*** LISTED RECORDS Section Begins ***

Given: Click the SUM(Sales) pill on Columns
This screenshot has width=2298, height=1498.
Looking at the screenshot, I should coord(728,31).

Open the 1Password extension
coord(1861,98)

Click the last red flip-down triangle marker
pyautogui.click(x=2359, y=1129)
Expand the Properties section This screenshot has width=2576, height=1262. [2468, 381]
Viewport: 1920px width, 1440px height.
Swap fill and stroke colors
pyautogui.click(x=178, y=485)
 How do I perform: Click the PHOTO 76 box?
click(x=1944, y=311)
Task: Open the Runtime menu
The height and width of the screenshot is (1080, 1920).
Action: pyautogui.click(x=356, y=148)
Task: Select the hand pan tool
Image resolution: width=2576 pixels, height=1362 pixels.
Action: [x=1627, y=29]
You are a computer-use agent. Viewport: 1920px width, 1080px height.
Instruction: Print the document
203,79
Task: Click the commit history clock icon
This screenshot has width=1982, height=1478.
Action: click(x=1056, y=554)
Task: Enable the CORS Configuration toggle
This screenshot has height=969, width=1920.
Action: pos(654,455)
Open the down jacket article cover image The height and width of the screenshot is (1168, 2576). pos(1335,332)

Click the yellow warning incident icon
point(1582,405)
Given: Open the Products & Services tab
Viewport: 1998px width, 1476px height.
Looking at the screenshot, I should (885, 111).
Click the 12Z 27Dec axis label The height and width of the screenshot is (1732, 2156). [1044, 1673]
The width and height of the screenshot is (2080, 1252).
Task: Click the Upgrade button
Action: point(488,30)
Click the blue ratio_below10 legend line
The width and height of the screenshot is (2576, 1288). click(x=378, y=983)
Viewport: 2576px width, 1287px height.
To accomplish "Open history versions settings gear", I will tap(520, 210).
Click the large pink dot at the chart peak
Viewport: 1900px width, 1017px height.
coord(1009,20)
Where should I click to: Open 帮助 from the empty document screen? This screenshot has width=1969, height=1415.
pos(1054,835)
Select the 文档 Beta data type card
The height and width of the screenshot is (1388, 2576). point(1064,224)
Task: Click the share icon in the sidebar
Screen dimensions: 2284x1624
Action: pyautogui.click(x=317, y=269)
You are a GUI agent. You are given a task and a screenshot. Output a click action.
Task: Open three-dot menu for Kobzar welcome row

*** LISTED RECORDS Section Ends ***

TASK DETAILS - Only lines that hold the string "history" belong in the answer, so copy every one of them from the records.

FINAL ANSWER -
Task: Click the commit history clock icon
To accomplish "Open history versions settings gear", I will tap(520, 210).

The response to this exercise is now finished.